BEGIN ITEMS

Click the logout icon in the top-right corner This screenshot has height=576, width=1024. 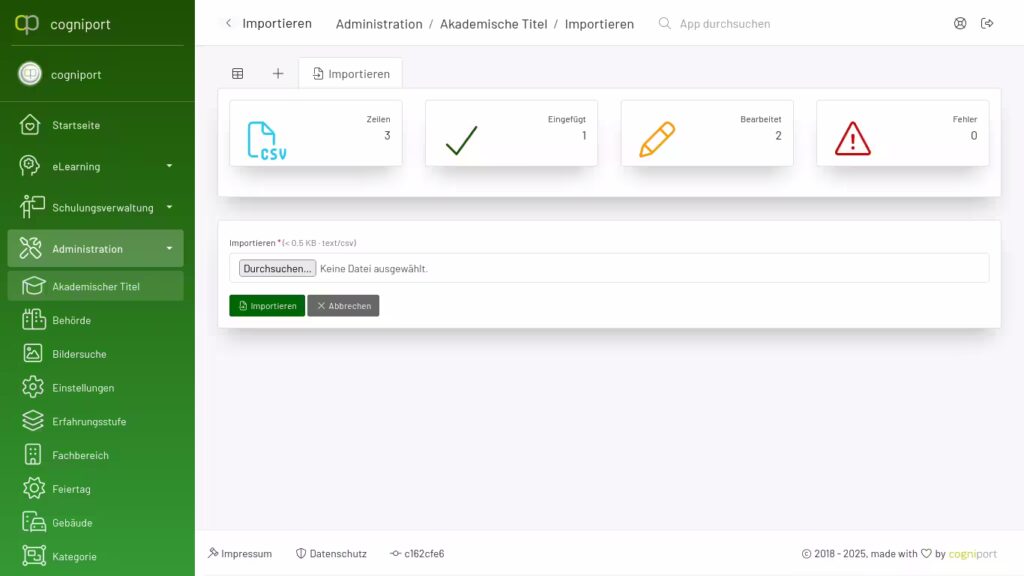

END ITEMS
BEGIN ITEMS

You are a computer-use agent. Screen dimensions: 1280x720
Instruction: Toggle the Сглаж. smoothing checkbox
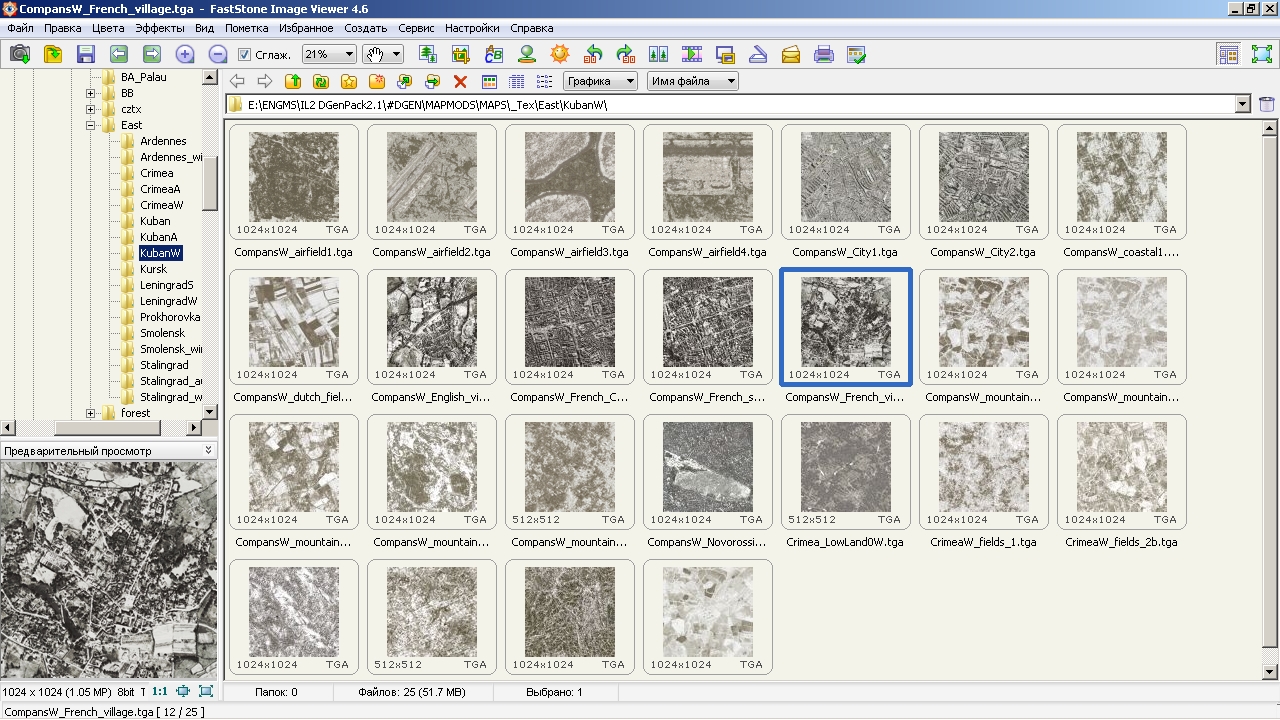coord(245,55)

END ITEMS
BEGIN ITEMS

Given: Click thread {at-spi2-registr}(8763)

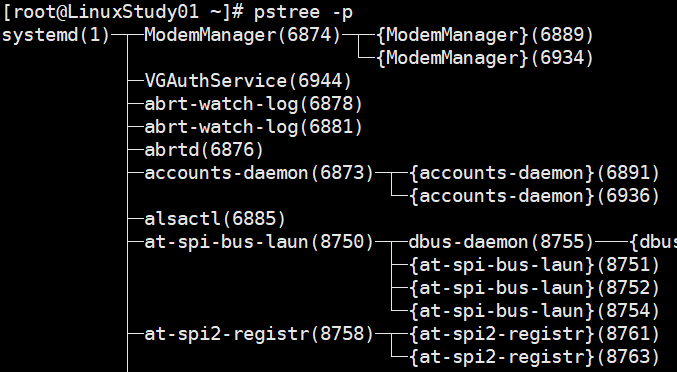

END ITEMS

TO DO:
Rewrite the data starting with the line with "You are a computer-use" and going on through the line with "coord(245,55)", switching "agent" to "assistant" and keeping everything else unchanged. Leave the pictures out of your answer.

RESPONSE TO THIS TASK:
You are a computer-use assistant. Screen dimensions: 1280x720
Instruction: Toggle the Сглаж. smoothing checkbox
coord(245,55)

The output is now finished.